You do explain it, it is just the question’s phrasing that is a little confusing.

1 Like

A minor thing. In Lesson 4 from the book, pandas background gradient applied in row-wise. For example, df.iloc[10,16] which is 22 dark.

Seaborn considers all the numbers in the dataframe for applying gradient. The same number 22 is light now.


Is this post going to be a wiki for the community to add resources?

1 Like

I’ve wiki-fied it :+1:


Is there a plan to work in a smaller groups?

@SMEissa there are a few smaller groups that are active-please check the study groups section, we have a book reading group and a Mid-Level API ones that are active.

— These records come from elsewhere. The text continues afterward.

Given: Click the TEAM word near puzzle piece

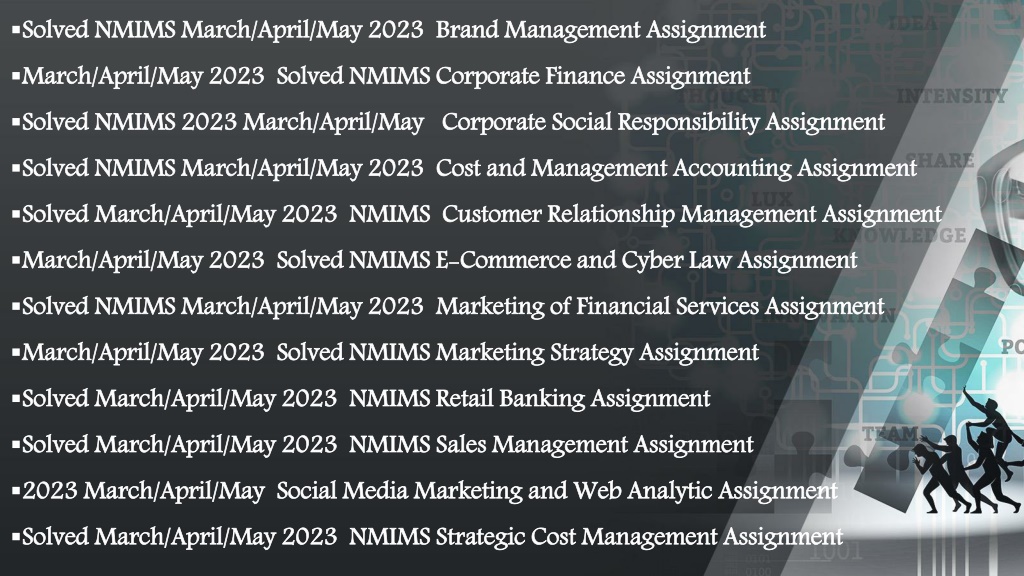Looking at the screenshot, I should tap(889, 434).
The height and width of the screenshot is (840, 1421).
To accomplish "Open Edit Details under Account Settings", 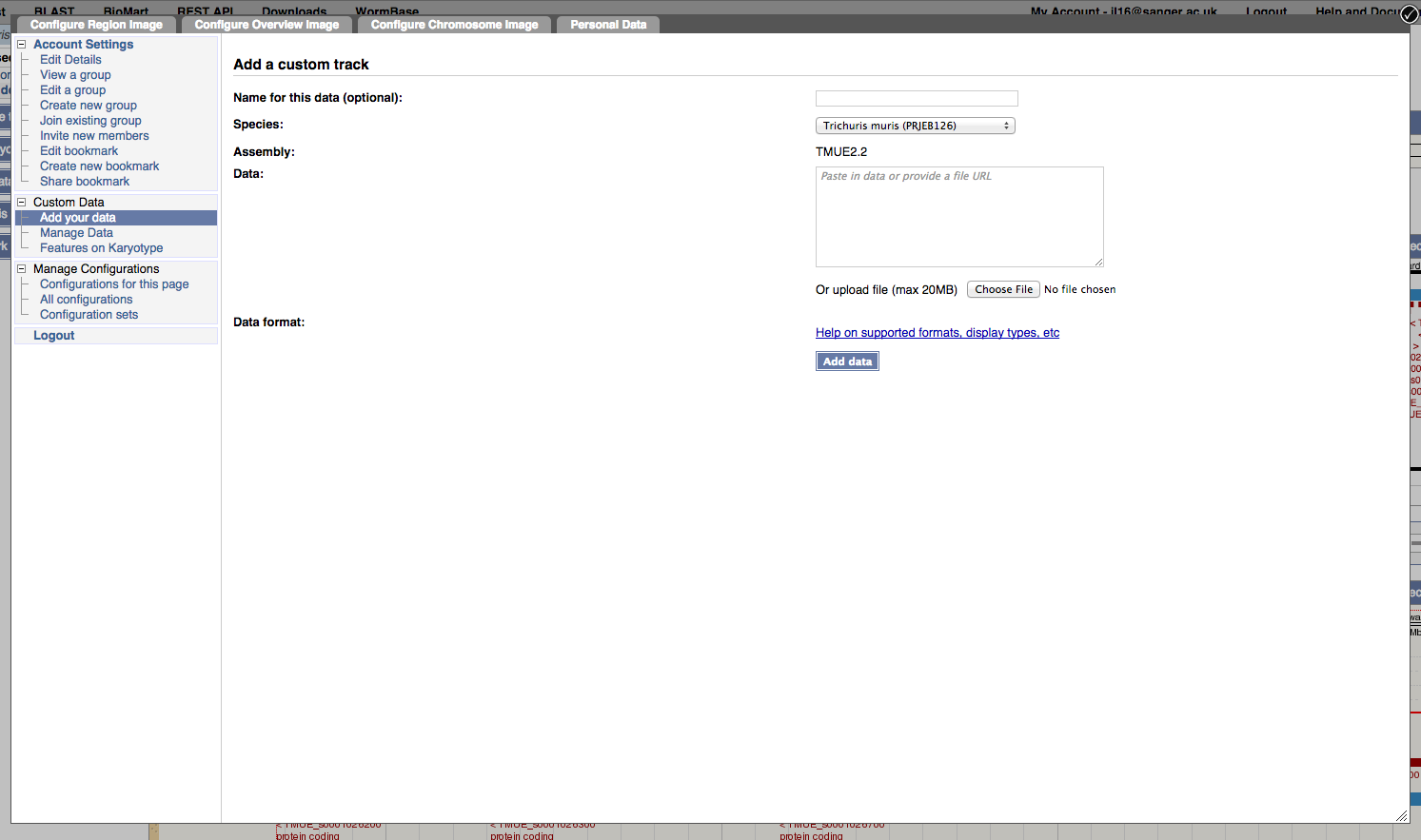I will (x=70, y=60).
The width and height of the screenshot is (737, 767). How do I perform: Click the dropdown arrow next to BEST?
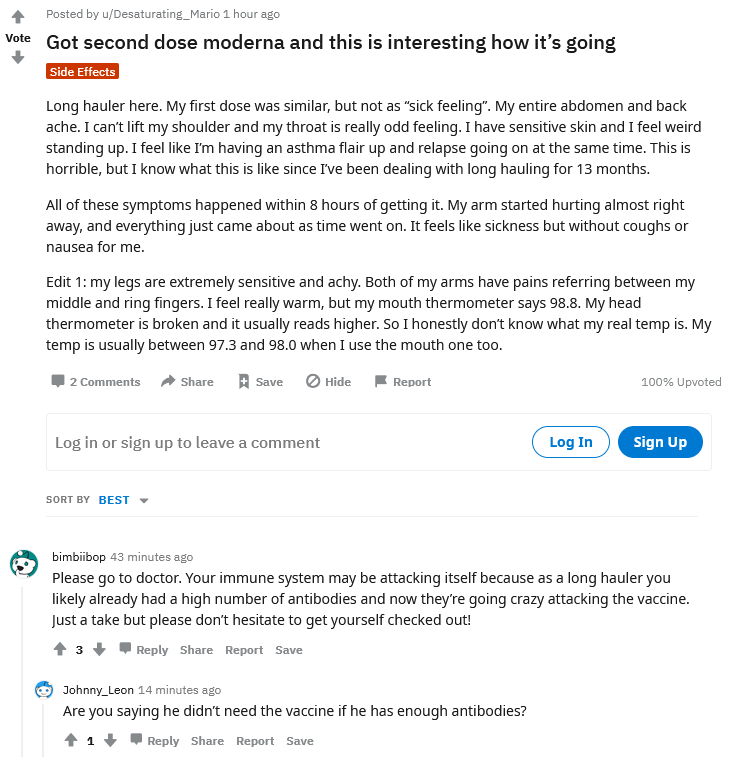pos(144,500)
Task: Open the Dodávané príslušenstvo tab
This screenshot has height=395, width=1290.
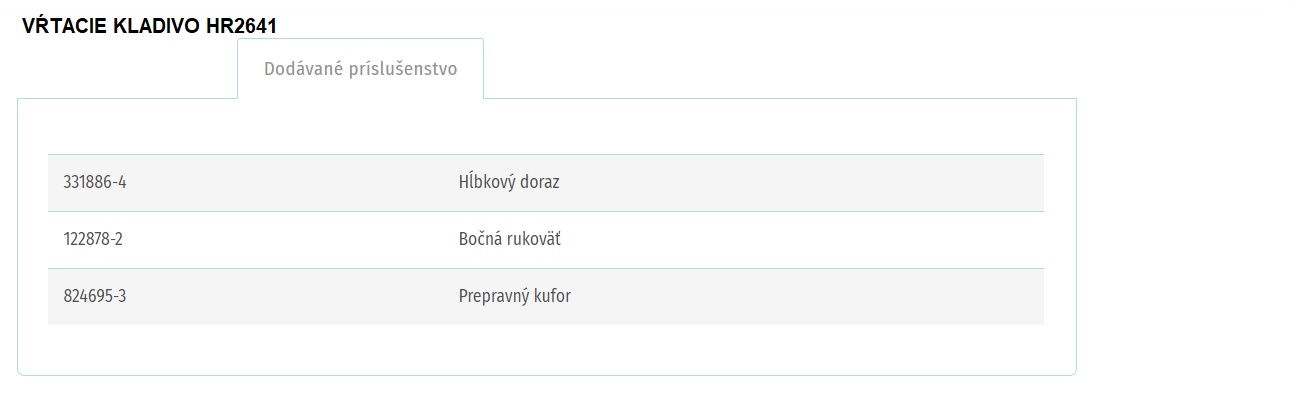Action: [360, 69]
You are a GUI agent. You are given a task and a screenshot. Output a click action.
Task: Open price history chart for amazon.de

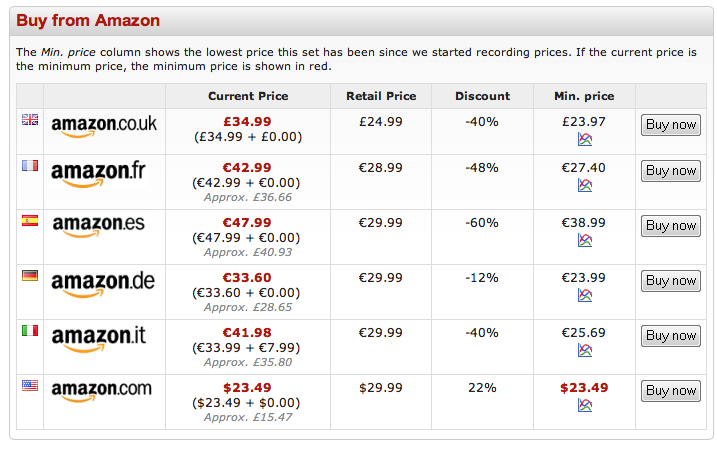click(x=585, y=295)
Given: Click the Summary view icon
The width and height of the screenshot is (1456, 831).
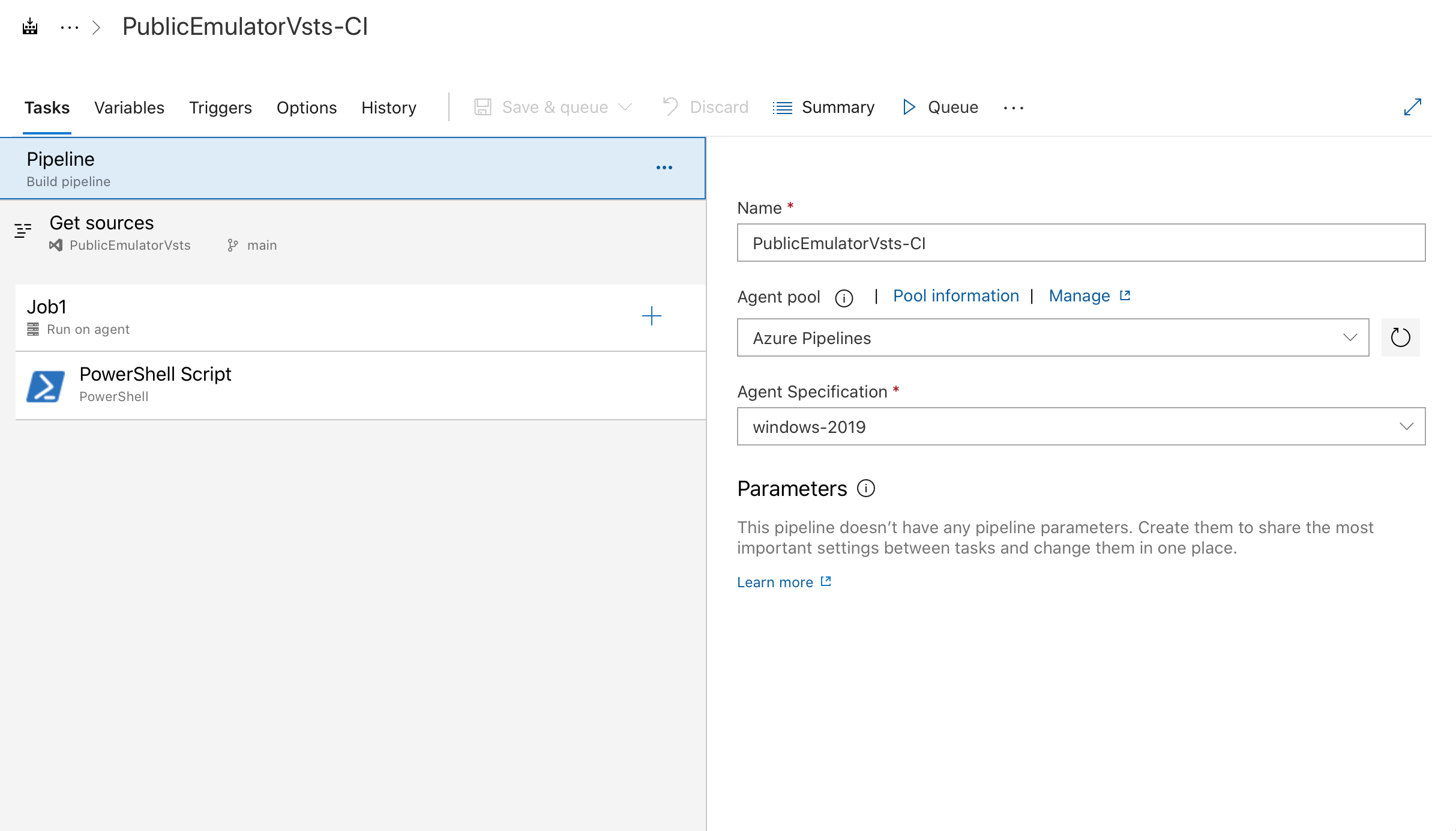Looking at the screenshot, I should [783, 107].
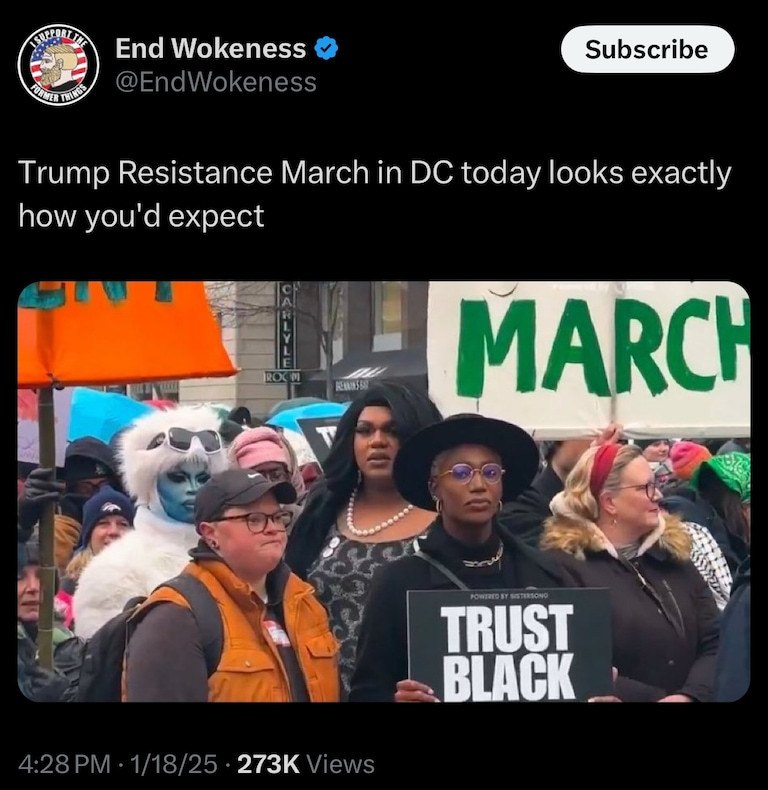The image size is (768, 790).
Task: Open the 273K Views count
Action: tap(305, 764)
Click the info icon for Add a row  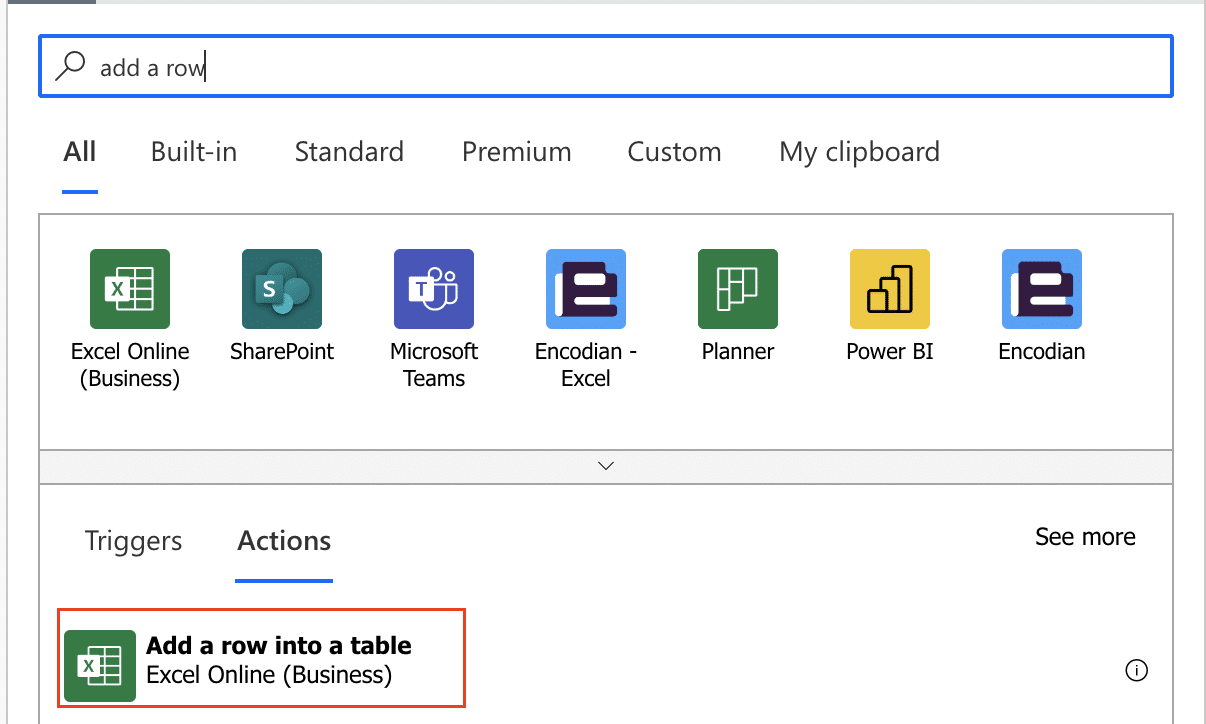[1136, 671]
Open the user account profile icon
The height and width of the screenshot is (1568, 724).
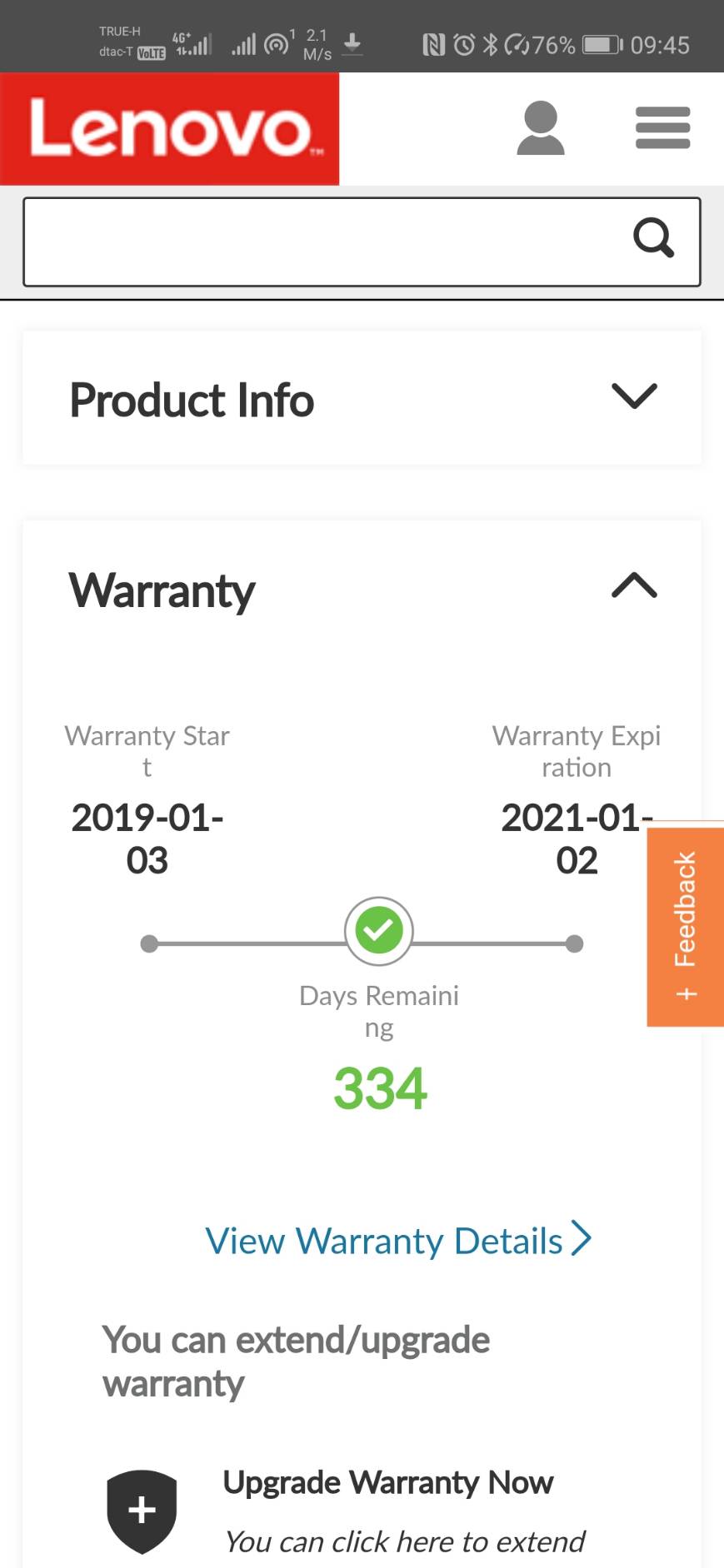[541, 128]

There are few open collaborations created by Radek. If you find something interesting and want to start a group-please do so! :smiley:


@rachel, Jeremy’s mic isn’t working

1 Like

Yes, Text is good


Are you also meeting this weekend? it would be great

I’m not sure yet-but I’ll update the respective wikis

Whats the difference between Gradient Descent and Stochastic Gradient Descent ? Is there something that I should particularly remember ?

1 Like

Gradient descent is when you use all your data to compute the gradients, then update your weights. Stochastic gradient descent is when you use mini-batches with random samples of your training set to compute the gradients, then update your weights.


To add: I remember it as: The “stochastic-ness” comes from the batches


Gradient Descent ==> Gradient is calculated using Whole data
Stochastic Gradient Descent ==> Gradient is calculated using one sample of data
Mini Batch Gradient Descent ==> Gradient is calculated using batch(generally given by batch-size) of data

Traditionally, we call mini-batch gradient descent as SGD.


I don’t really like this terminology that is pretty old (and absolutely no one does true stochastic gradient descent anyway). When we say stochastic gradient descent, it’s the mini-batch gradient descent (and usually, when people that want to refer to the stochastic gradient descent of this definition, they say true stochastic gradient descent).


Why did we reshape the images from a matrix into a vector?

To be able to do a matrix multiplication with the set of those images by our weights: you can’t multiply a tensor of size N x 28 x 28 by some weights, but you can multiply a tensor of size N x 784 by some weights.